Ned Bennett‘s production lowdown on what’s going on in an uptown Chicago doughnut shop – failing business, a new recruit, a takeover threat, social unrest – may not be top drawer, but it honours a well-written, traditional "work and aspirations" play and has some pretty cool performances, though nothing to rival the incandescence of the Steppenwolf Chicago company that visited the National in August:Osage County (that memory is keeping me away from the movie).

The shop was opened by Arthur’s Polish father who dropped dead in 1970, four days after the Kent State University massacre; and Mitchell Mullen – bearing an uncanny resemblance to Richard Eyre as an ageing hippie vagrant – does a good job of transmitting the meaning of doughnuts in the historical context of protesting the Vietnam war. We are told (in the programme) that Americans consume ten billion doughnuts annually – 32 per person – and they have a national holiday devoted to them.

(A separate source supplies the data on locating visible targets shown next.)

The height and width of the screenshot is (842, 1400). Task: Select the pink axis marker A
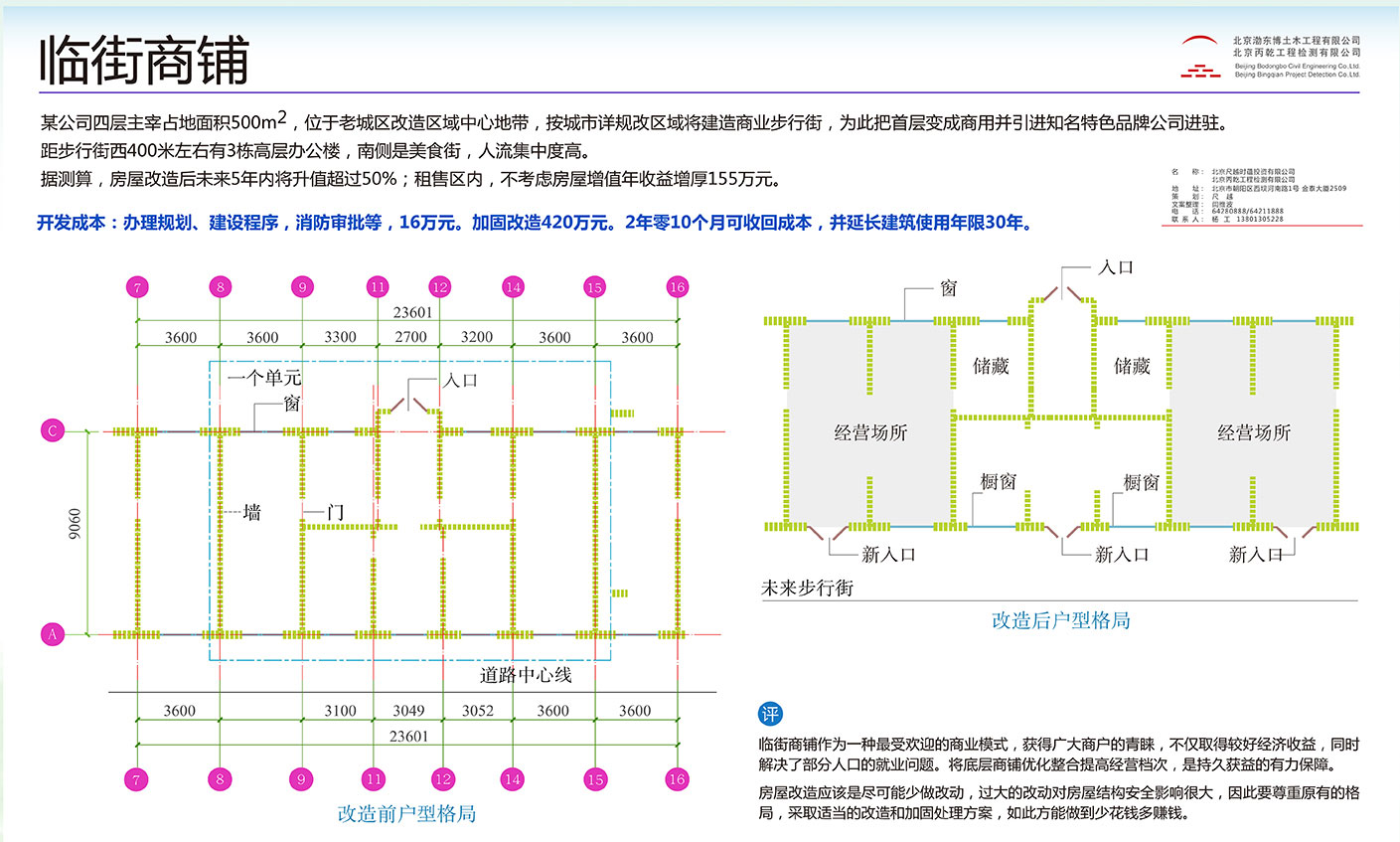[52, 634]
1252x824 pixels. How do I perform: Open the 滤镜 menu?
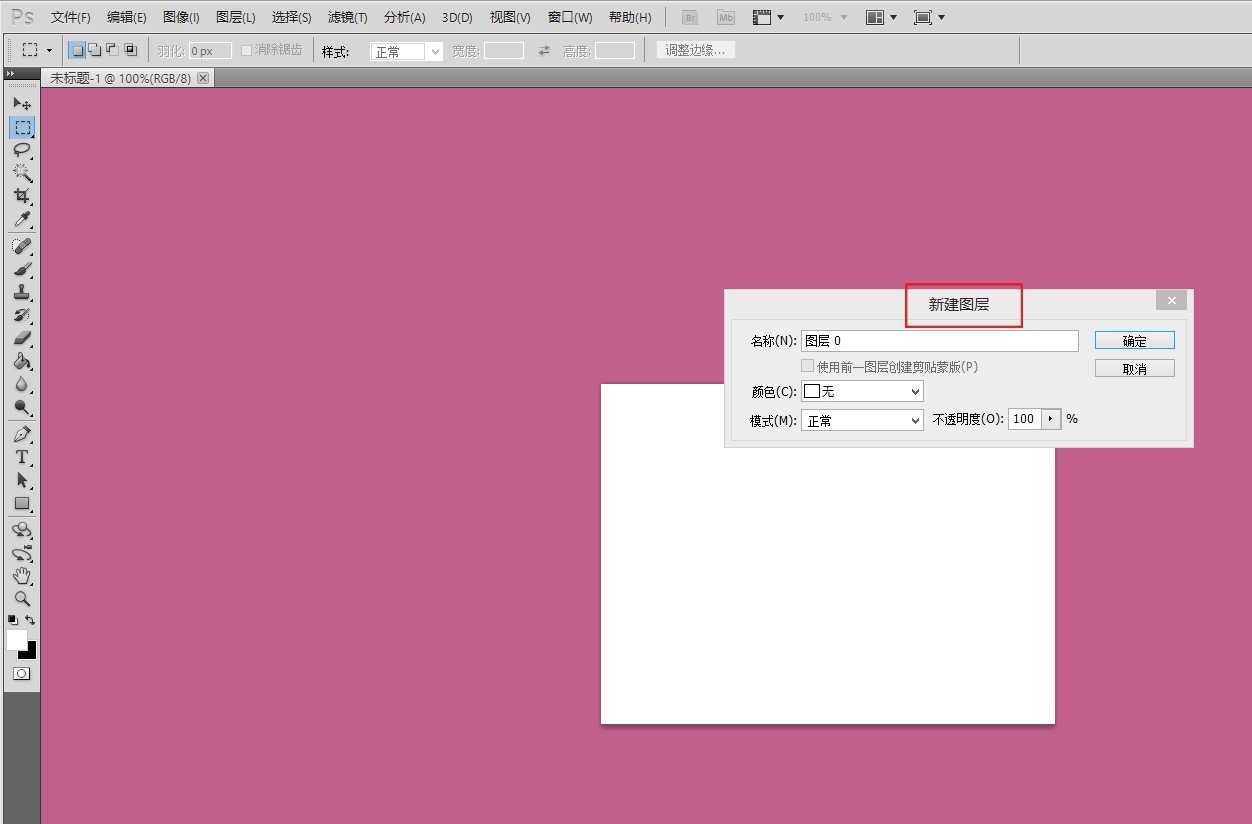coord(347,17)
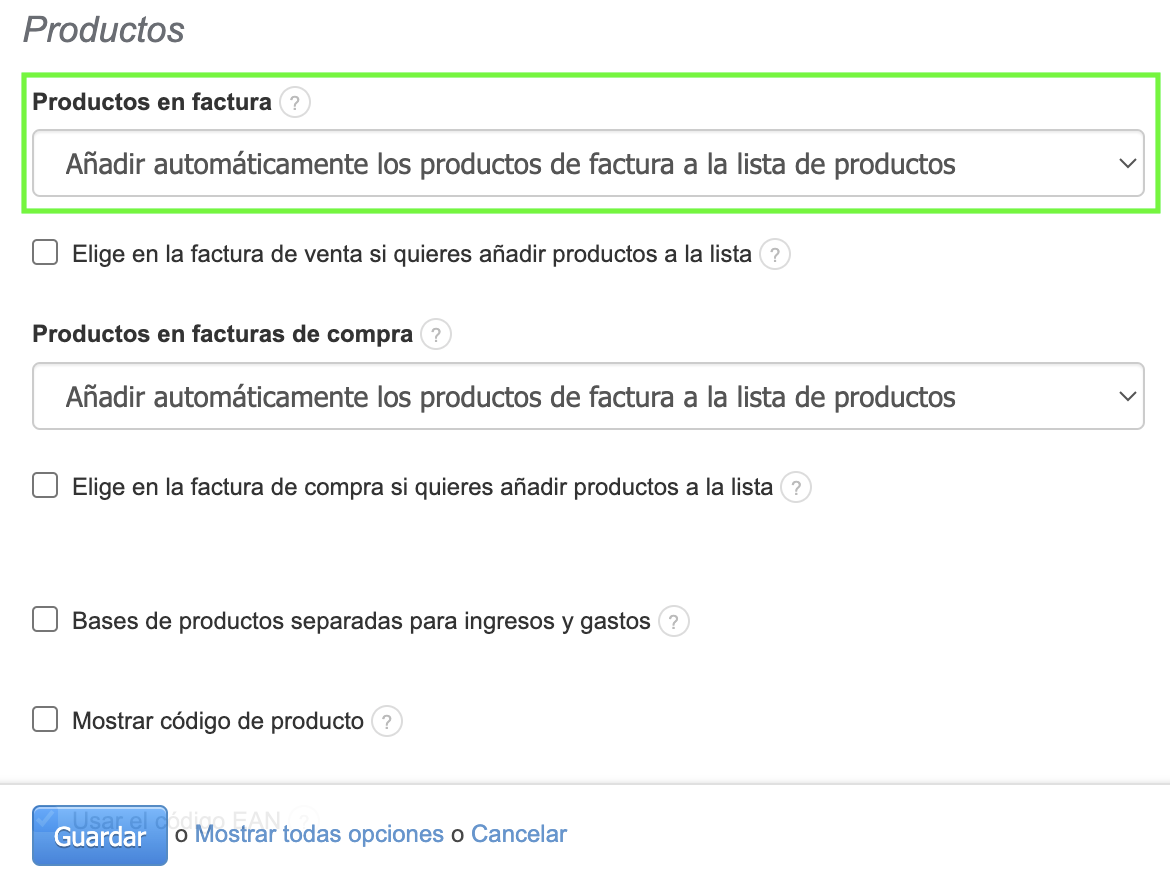Show help for purchase invoice product choice

click(796, 488)
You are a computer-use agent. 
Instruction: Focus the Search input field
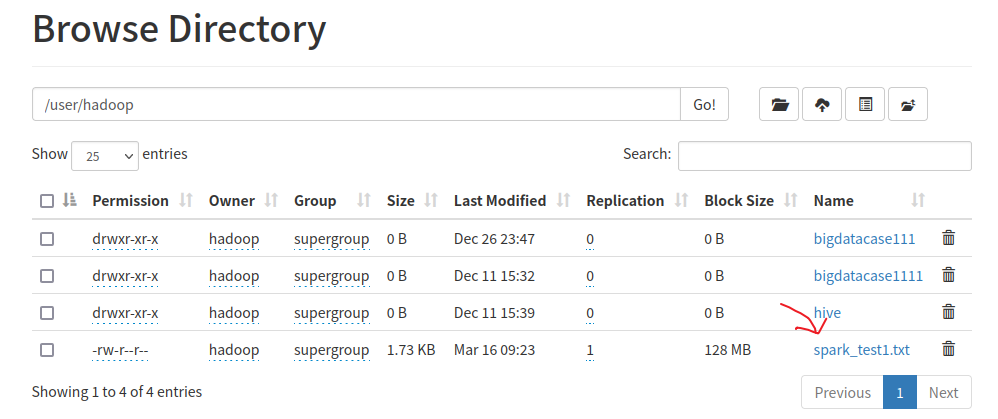point(824,156)
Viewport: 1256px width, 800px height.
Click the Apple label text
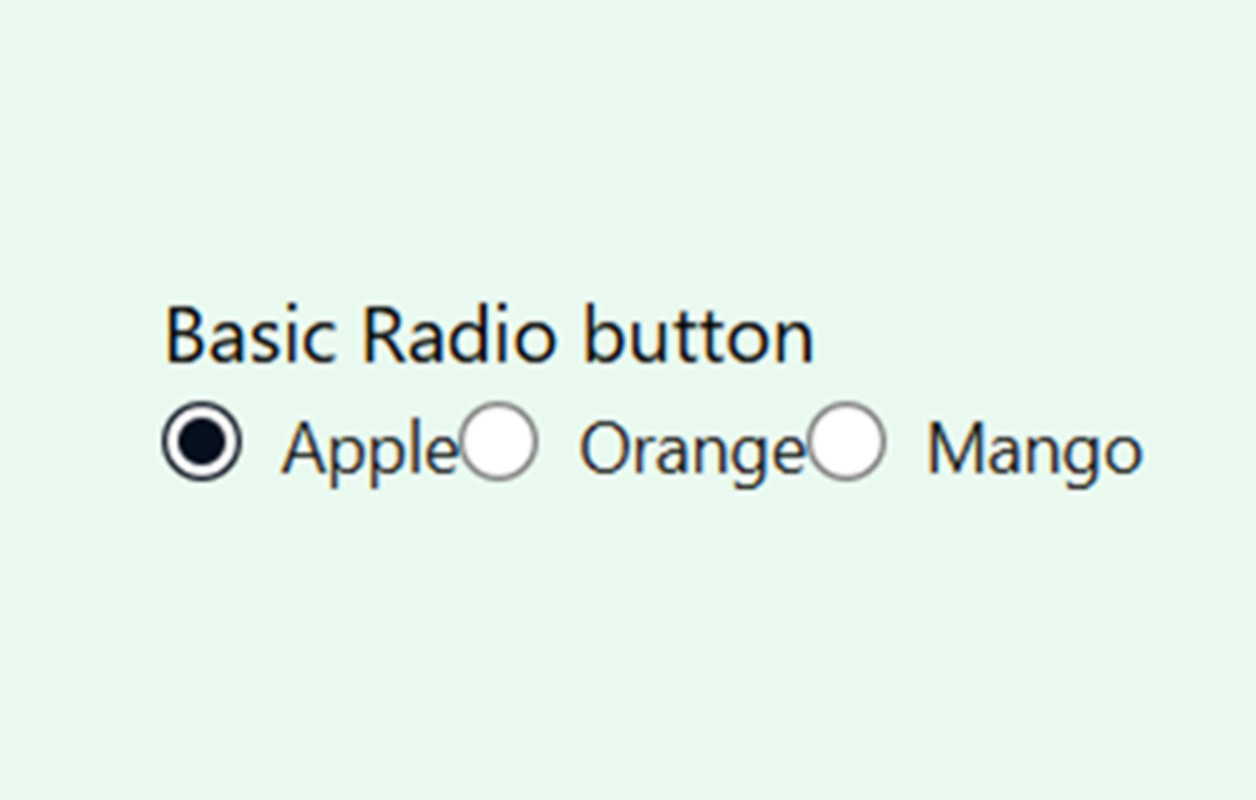pos(365,450)
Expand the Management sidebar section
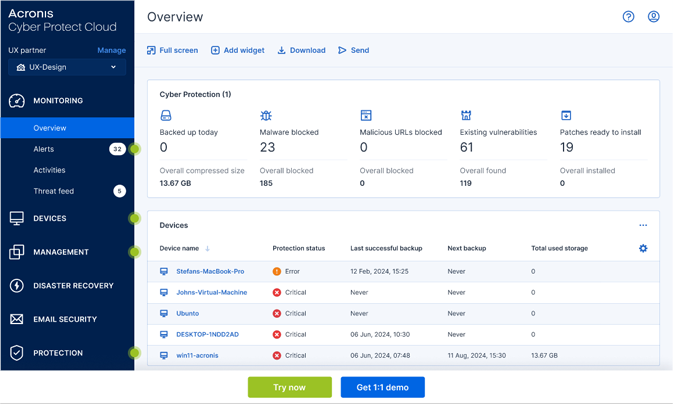The image size is (673, 404). pos(60,252)
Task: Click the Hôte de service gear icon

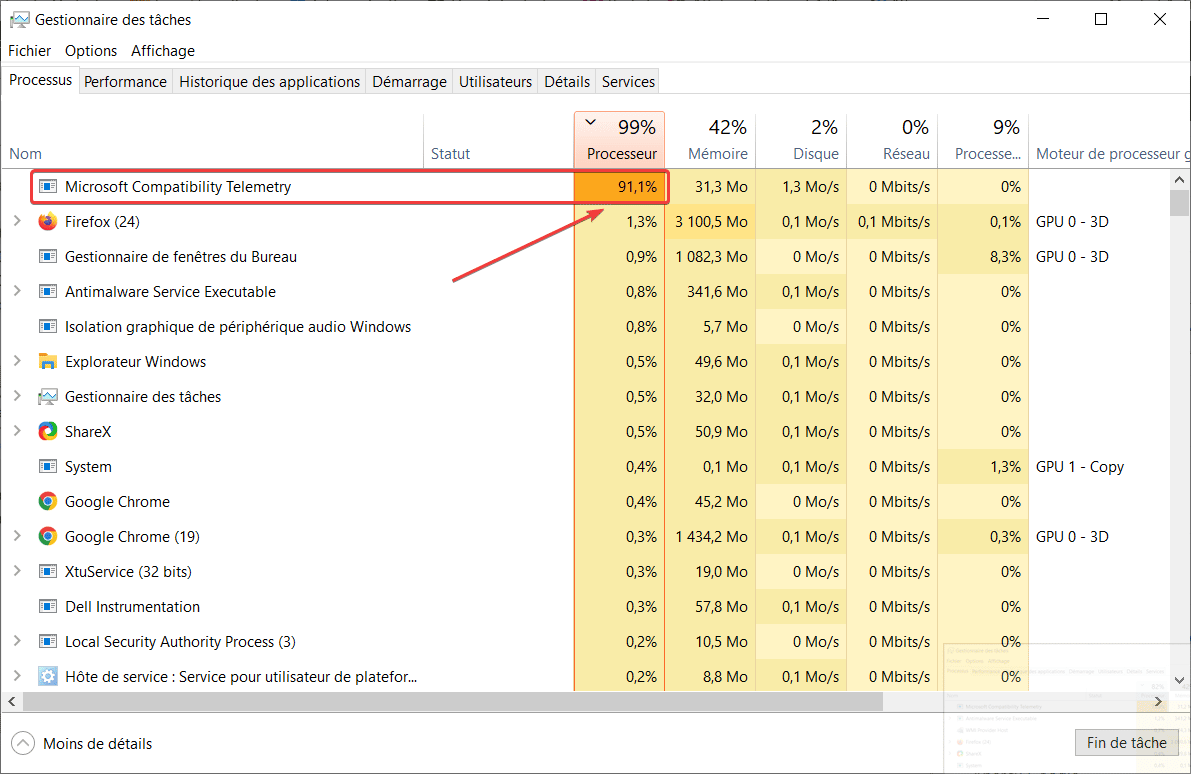Action: [x=48, y=676]
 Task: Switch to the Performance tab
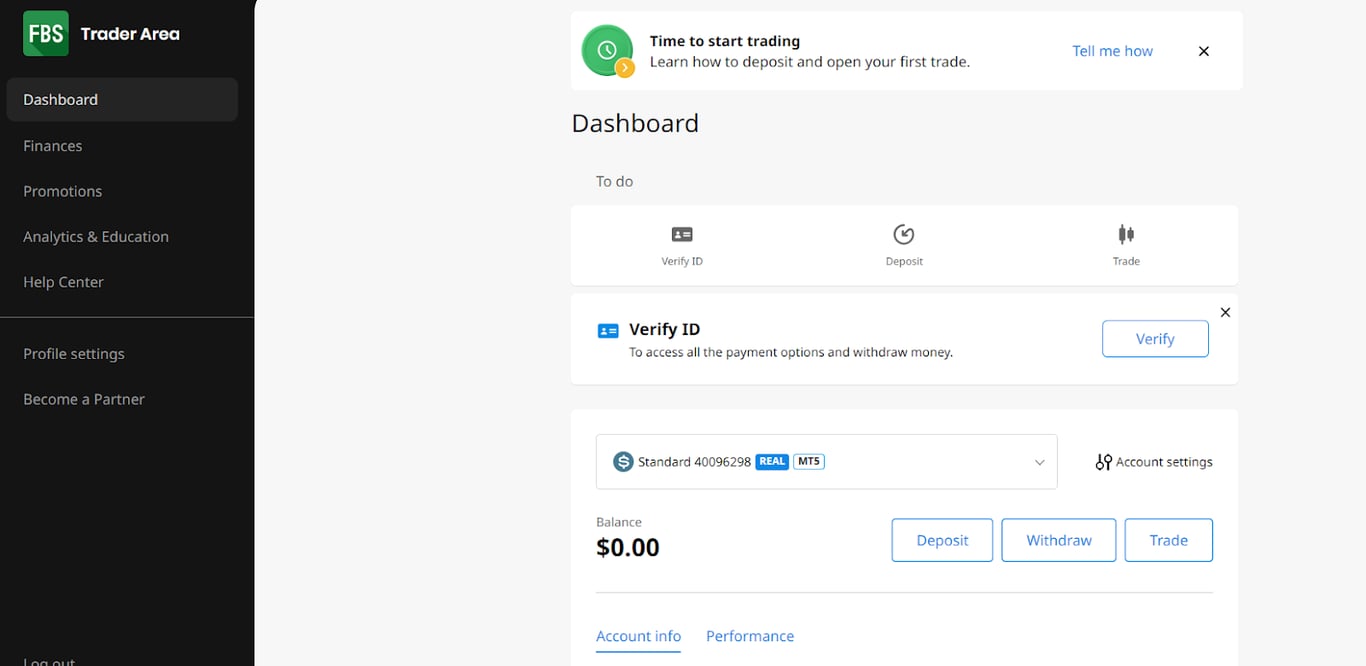coord(750,636)

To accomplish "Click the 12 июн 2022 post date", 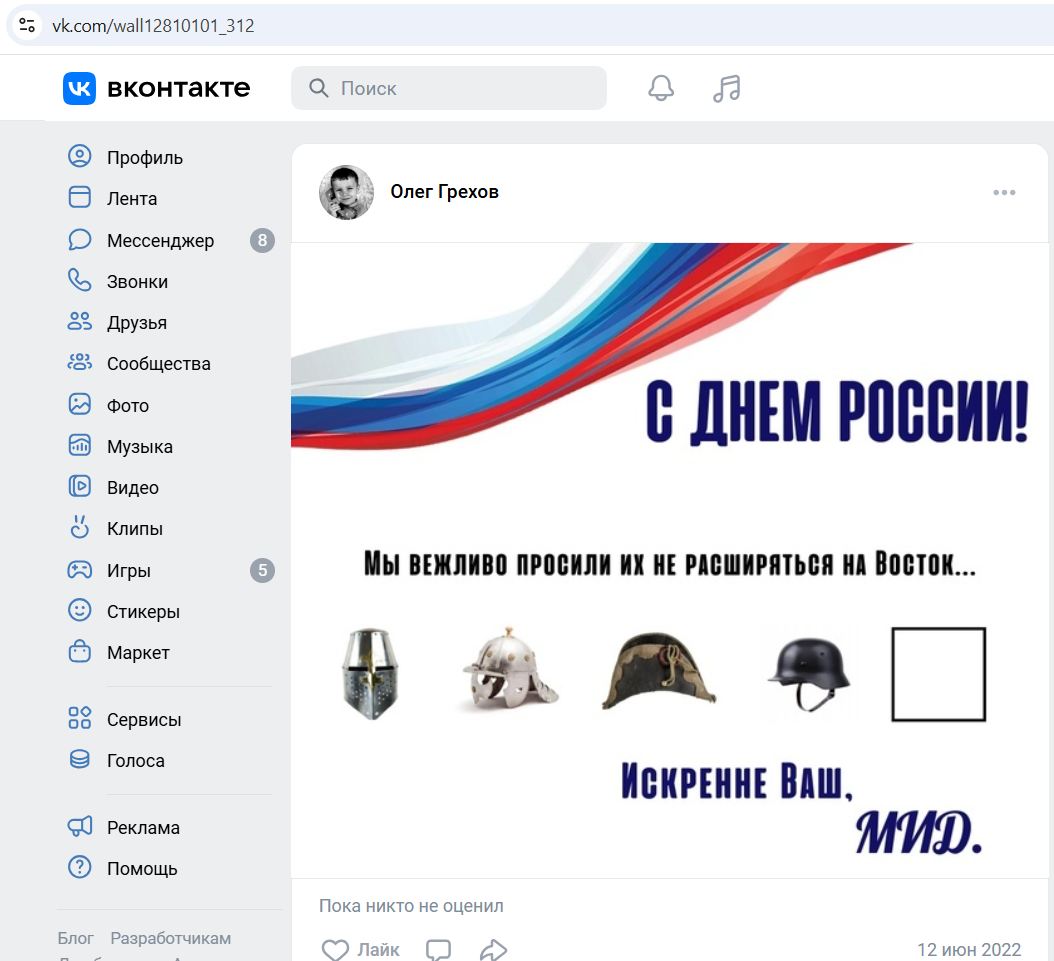I will pos(969,950).
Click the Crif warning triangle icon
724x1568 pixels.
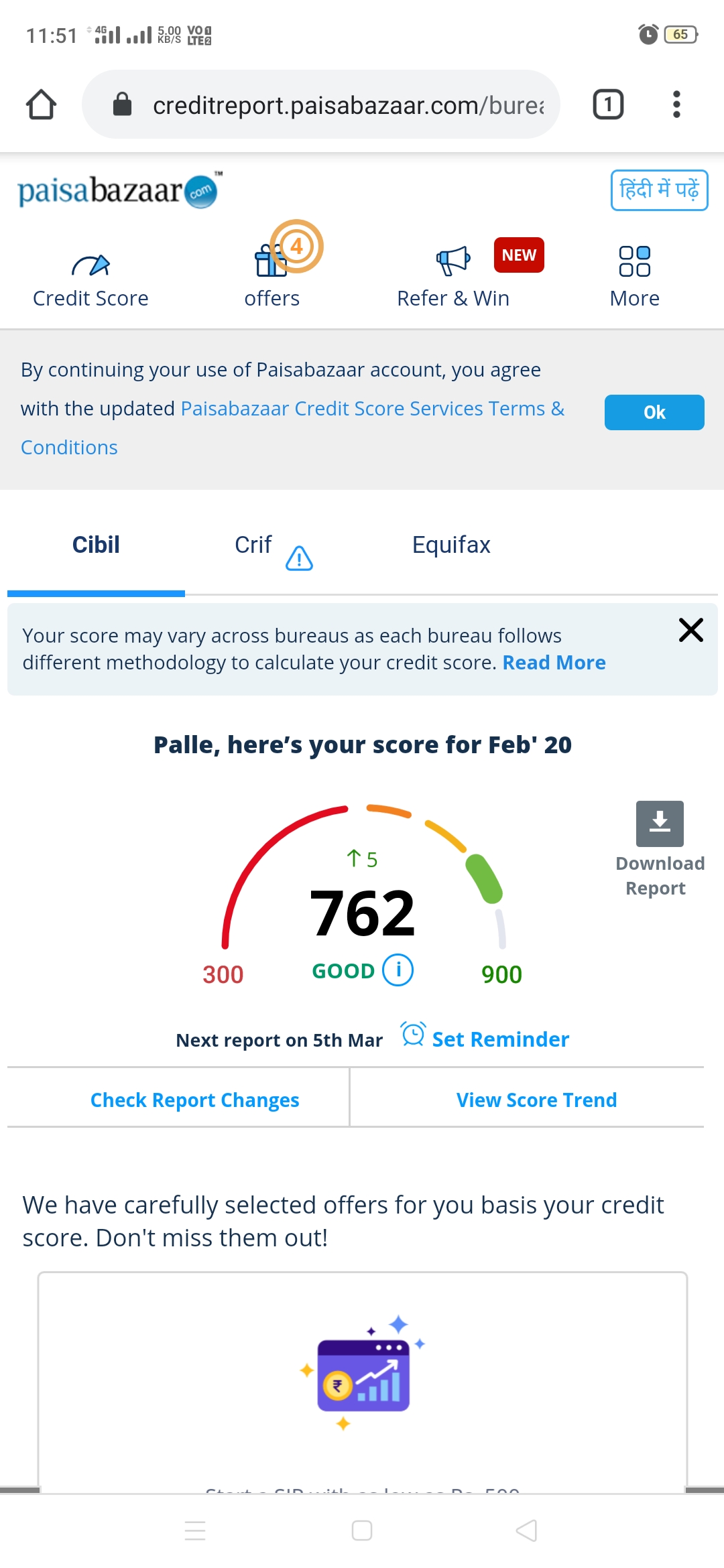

But Arthur’s an independent who resists change and plies his trade for the peace of his soul and the delight of his neighbours, not for big (Star)bucks; his regulars include a fat little Russian with "connections" (Nick Cavaliere); a docile bag lady who doesn’t pay (Amanda Walker); and a pair of cops, one of whom, Randy Osteen (Sarah Ball), is more than just watching out for Arthur.

In classic "rite of passage" style, the new boy, Franco, played with a fine intensity by Jonathan Livingstone, comes with new ideas about poetry readings, health food options and music in the kitchen. He’s also written a novel, needless to say, but is dogged by betting debts. The play gathers to a head when creditors come calling and the Russian’s intentions become clear.

Arthur has several philosophical monologues which define the cultural nexus of the play, and there are some lovely deft touches, such as when the black cop (Alexander James Simon), returning from a Star Trek convention, is recognised by Franco. "You know each other?" is the startled question. "All black people know each other," is the sardonic reply.

The play pulls of the difficult feat of being an historic state of the nation play in a small town setting, with well-conceived characters, and it’s a very good thing that producers Trick and Sarah Stribley have introduced us to an excellent play that travelled from Steppenwolf to Broadway; this interpretation, though, would have to go up a notch or several to warrant West End attention.